After graduating from medical school and entering residency, Bachorik worked to develop her clinical skills and knowledge so that she could reduce barriers to access to reproductive healthcare for her own patients. However, while she developed these clinical skills, she also developed an interest in education.  

“I realized I loved teaching and mentoring — and that working to improve education around reproductive health was a way that I could improve access for not only the patients that I saw, but the patients of the learners I work with,” says Bachorik.

As a student at HGSE, Bachorik hopes to develop her skills in curriculum design to create effective educational programs in women’s health for internists. She is particularly enthusiastic about the Specialized Studies Program because it has allowed her to select classes that she feels will allow her to refine her toolkit as an educator and as an advocate. She plans to investigate different learning styles to build curricula that can allow all kinds of learners to develop facility with methods of evaluating educational interventions, so she can ensure the curricula she builds are effective. She also hopes to build skills in negotiation to persuade other doctors about the importance of women’s health and contraception in primary care.

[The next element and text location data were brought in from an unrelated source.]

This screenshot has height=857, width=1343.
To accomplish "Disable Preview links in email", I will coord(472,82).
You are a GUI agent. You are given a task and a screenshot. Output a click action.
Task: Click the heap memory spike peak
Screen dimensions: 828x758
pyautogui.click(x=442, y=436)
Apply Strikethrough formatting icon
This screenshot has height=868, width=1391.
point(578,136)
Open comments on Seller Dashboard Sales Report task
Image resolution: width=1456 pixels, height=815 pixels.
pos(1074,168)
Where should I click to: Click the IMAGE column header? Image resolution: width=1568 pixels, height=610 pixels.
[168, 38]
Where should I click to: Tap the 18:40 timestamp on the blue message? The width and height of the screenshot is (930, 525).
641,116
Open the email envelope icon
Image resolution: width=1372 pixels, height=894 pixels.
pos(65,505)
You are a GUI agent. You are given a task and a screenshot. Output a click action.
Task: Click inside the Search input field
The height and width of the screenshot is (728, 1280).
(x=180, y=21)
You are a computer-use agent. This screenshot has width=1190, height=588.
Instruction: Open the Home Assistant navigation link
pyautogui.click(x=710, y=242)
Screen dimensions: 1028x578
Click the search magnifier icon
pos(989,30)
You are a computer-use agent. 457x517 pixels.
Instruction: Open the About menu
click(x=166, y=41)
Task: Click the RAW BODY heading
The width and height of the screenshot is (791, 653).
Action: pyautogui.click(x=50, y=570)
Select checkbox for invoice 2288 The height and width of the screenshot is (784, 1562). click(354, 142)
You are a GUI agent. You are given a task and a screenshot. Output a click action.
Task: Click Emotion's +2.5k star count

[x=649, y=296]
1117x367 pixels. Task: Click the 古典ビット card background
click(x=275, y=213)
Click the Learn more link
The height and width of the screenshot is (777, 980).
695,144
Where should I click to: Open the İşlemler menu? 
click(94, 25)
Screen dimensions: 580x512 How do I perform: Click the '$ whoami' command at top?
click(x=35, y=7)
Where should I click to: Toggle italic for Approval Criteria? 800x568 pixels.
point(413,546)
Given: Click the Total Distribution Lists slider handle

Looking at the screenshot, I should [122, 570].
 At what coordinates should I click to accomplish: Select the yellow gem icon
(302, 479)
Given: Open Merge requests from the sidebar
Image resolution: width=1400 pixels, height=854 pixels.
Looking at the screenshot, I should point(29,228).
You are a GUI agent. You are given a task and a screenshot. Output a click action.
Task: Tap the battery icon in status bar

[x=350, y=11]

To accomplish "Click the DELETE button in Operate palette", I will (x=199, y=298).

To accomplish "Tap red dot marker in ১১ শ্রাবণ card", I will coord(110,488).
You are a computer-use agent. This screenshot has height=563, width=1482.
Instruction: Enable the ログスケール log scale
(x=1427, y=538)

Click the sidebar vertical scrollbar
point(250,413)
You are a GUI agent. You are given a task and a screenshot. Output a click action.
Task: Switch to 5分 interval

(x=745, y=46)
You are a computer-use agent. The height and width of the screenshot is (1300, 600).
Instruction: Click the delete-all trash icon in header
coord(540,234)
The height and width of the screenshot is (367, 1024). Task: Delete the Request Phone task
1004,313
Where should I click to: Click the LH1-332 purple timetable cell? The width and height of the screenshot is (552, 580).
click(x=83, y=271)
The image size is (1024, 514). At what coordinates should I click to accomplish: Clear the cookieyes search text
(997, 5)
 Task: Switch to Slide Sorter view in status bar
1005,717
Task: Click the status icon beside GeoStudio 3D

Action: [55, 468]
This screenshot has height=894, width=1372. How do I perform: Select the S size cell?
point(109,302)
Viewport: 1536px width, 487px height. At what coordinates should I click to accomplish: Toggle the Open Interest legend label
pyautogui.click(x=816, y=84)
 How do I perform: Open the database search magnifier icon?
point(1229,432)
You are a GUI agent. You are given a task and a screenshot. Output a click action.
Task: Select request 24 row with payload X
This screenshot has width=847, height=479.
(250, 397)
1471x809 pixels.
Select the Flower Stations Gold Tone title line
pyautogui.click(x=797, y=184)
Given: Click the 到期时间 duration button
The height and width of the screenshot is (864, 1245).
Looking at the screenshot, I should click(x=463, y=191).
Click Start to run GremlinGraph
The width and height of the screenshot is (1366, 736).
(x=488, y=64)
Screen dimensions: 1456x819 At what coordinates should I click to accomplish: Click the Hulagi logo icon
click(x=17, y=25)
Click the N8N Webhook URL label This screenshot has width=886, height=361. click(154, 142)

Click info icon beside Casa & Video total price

“It’s important to me that internists feel empowered and comfortable talking with patients about their reproductive health,” Bachorik says. When asked about advocacy work on campus, she says, “Right now, I’m really just trying to work on absorbing everything I can from my classes and juggling this with my work as a relatively new primary care doctor. But if you see me on campus and want to talk about reproductive and women's health — I'd be happy to talk to you about what I know!”